Create a solution containing two projects. Two projects are required because one targets the V100 (VS 2010) compiler to allow access to the latest C++0x language features and one targets the V90 (VS 2008) compiler because this is required by CUDA.
1) Create a Win32 console application called HelloWorld. Select the defaults for the remaining pages in the wizard. This project will contain the main entry point to your application and any Windows specific code, like the Parallel Patterns Library (PPL) code used for managing threads.



2) Create a second Win32 project called HelloWorldCuda. This is the DLL that will contain your CUDA code. In the application settings screen select DLL for the application type and check the empty project box.

Configure the CUDA project

There’s a number of settings that need to be configured on the HelloWorldCuda project.
3) Configure the HelloWorldCuda project.
3.1) Select the Project | Build Customizations… menu item. In the dialog select the CUDA 4.0 item. This adds support for CUDA C/C++ files but there needs to be a .CU file in the project before the build settings appear in the project properties. If you don’t have CUDA 4.0 then use the 3.2 rules.

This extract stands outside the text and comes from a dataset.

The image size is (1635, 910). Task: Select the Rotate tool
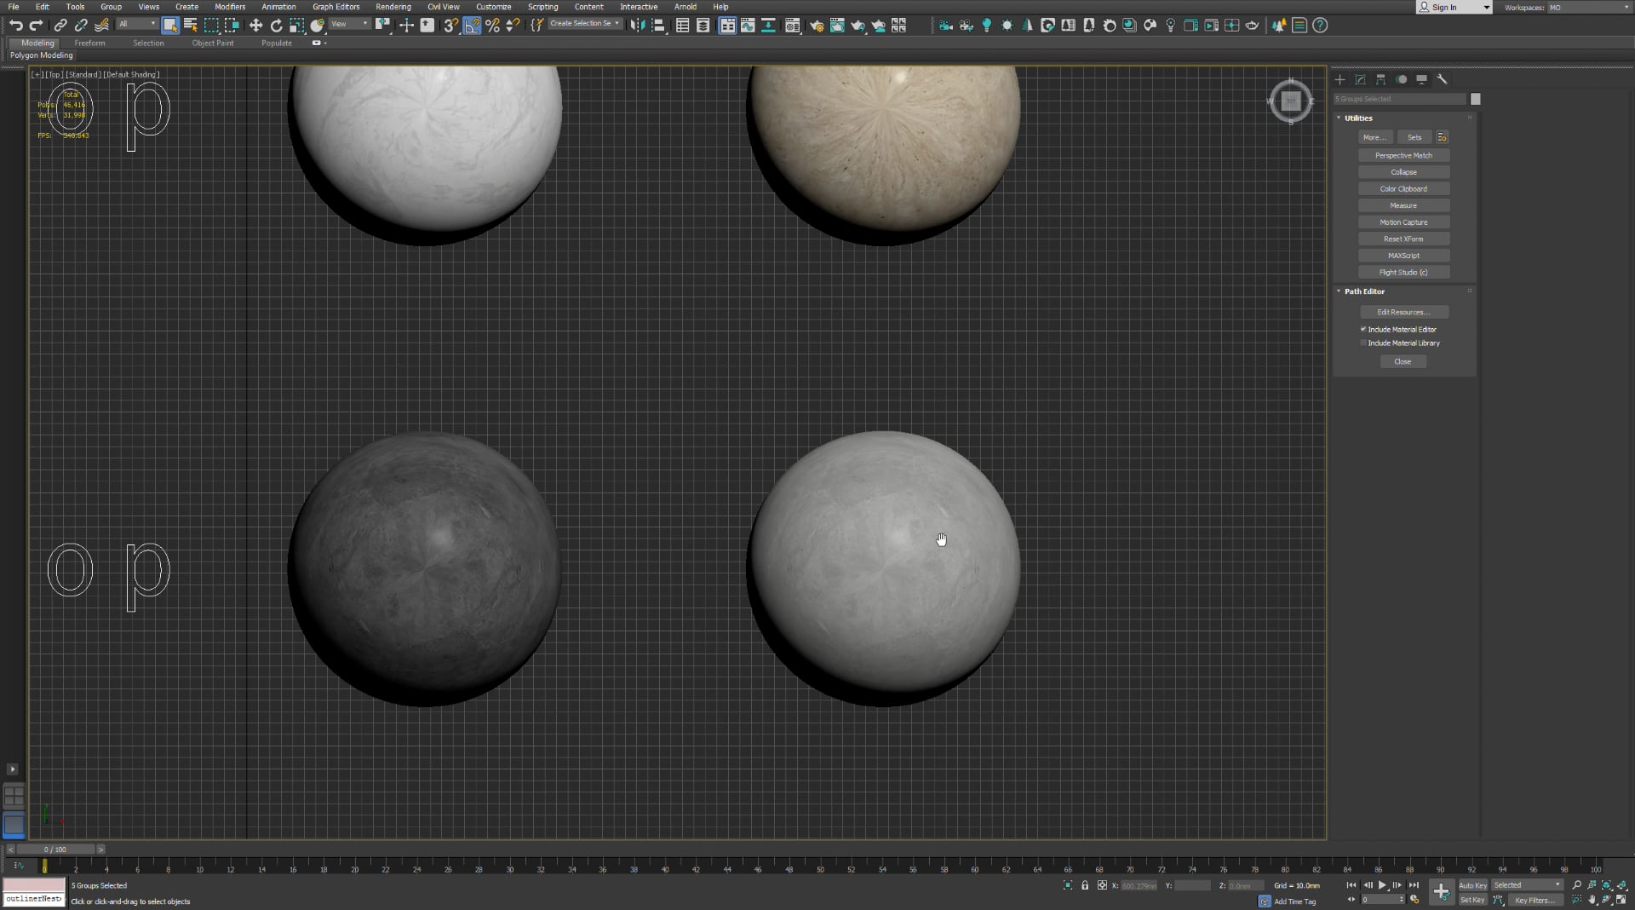(276, 26)
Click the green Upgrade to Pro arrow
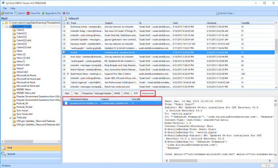This screenshot has height=168, width=278. pos(43,13)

3.2) Add two new items to the project; a C++ file (.cpp) and header file (.h) called Hello.cpp and Hello.h, rename the .cpp file to Hello.cu. Your solution should look like this:



3.3) Select the Hello.cu file and open it’s properties pages. In the general tab change the Item Type to “CUDA C/C++”.



3.4) Select the project and open the properties (ALT-Enter). In the general tab set the Platform Toolset field to v90 (if you are not able to do this then you probably don’t have VS 2008 installed, this is required by CUDA).



3.5) Open the Linker | General properties page and add “$(CUDA_PATH_V4_0)\lib\$(Platform);” to the Additional Libraries Directories field.



Note that the CUDA/C++ properties tab is now visible.
3.6) Open the Linker | Input properties page and add “cudart.lib;” to the Additional Dependencies field.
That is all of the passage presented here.